*** Opening SOURCE INFORMATION ***
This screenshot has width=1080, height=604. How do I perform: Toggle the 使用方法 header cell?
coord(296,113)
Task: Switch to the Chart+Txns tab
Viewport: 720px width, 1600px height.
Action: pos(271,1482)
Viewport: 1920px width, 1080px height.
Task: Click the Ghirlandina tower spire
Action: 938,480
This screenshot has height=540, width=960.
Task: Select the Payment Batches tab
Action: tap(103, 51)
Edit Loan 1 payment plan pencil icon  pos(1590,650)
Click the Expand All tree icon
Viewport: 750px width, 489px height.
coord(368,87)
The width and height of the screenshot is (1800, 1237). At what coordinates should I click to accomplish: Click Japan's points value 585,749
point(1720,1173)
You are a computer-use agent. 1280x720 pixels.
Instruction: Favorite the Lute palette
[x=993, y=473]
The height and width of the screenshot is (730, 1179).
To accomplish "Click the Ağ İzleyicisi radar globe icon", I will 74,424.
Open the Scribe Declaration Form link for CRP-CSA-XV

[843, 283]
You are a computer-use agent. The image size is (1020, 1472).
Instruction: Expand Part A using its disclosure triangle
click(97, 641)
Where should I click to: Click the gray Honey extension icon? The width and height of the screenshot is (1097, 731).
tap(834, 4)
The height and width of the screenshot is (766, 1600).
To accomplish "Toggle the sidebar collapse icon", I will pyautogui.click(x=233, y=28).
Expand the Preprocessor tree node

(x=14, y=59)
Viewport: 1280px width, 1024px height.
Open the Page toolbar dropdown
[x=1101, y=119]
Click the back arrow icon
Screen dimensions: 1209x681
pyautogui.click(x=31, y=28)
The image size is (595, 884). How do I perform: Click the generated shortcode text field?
*** Closing SOURCE INFORMATION ***
» EXERCISE GOAL:
Which lines above include the word "image"? Pick them out and copy them.

» TASK OUTPUT:
You are a computer-use agent. The image size is (1020, 1472).
The image size is (595, 884). How do I perform: Click the generated shortcode text field?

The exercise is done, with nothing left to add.